The headlines spin this as a “liftoff for stocks,” but more appropriately it is a rip-off of the public treasury and in the end only adds to the mounting fiscal crisis that Sacramento, Los Angeles, and states across the Union are now experiencing. This is one of the biggest bank robberies ever pulled, for it has affected the value of every single dollar you thought you have by devaluing it. And Bush smiles blithely telling us our financial markets are strong. Hell, if you dumped $200 billion of public money into any sector of the market place you would undoubtedly find a resounding jump in the economy of that sector. These are the guys who keep telling us that the “free market” is the ultimate solution, that government should not regulate or manipulate the marketplace and that privatizing social spending like Social Security would be both safe and sound. Hardly!
Just imagine what your Social Security 401k retirement account would be worth if it was invested in a Bear Stearns hedge funds backed by sub prime loans? A year ago it was worth $173 per share and this week sold in a highly risky buy-out by JP Morgan for $2 per share– backed by your friends in the White House who don’t believe in government intervention in the market place.
If the Washington Consensus, meaning the free market neo-cons, invested this much of our US Treasury notes in, say, national health care or public transportation, just think of the economic benefits that would be generated to the nation as a whole, and not to some narrow sector of the financial market that, when unregulated, dabbles in highly questionable lending practices. This is the same kind of fiscal mismanagement that we experienced when President Reagan, another free market monetarist, presided over the deregulation of the Savings and Loan industry over twenty years ago. This had the same disastrous results. This kind of fiscal mismanagement is the reason why we can’t afford national health care. It is the reason why we have a crumbling transportation infrastructure and flawed public transportation.
When you hear the conservatives complain about our public schools failing to meet our expectations, ask them why they so enthusiastically support going to war destroying schools over there and then rebuilding them in Iraq, but can’t figure out how to fund them in South Los Angeles?

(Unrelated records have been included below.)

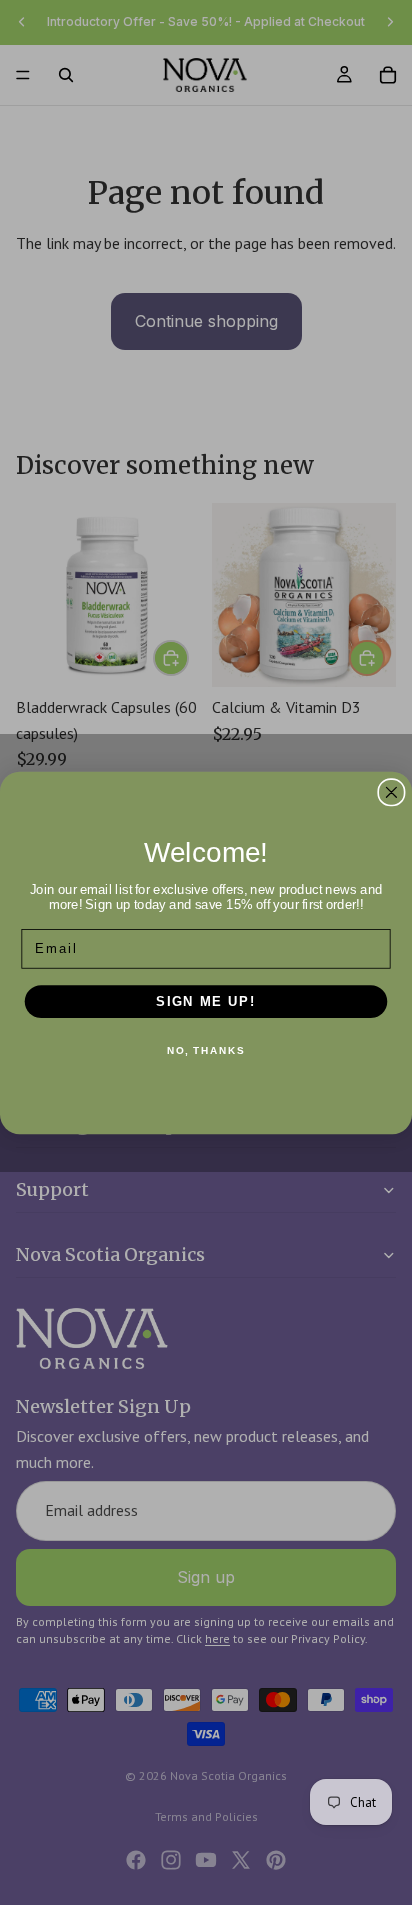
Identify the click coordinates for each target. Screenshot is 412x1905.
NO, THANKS (206, 1051)
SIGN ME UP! (206, 1001)
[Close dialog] (391, 791)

The laughable part of this whole crisis is that it was completely avoidable, if not for the complicity and hypocrisy of the Bushites and their not-so-conservative neo-con free market operatives.
What is so conservative about mismanaging the home mortgage business? What is so conservative about trading Treasury Securities for worthless sub prime lending notes? What is so conservative about pursuing a never-ending war that costs $2 billion per day? One that, contrary to propagandized media reports, we are still losing.
If this is “compassionate” conservatism, then frankly we should be looking back at something the people can trust–like the liberalism of FDR–to fix what Bush has screwed up. Oh, if we only had schools that taught the history of the Great Depression so that we could see that this nation has been down this road before!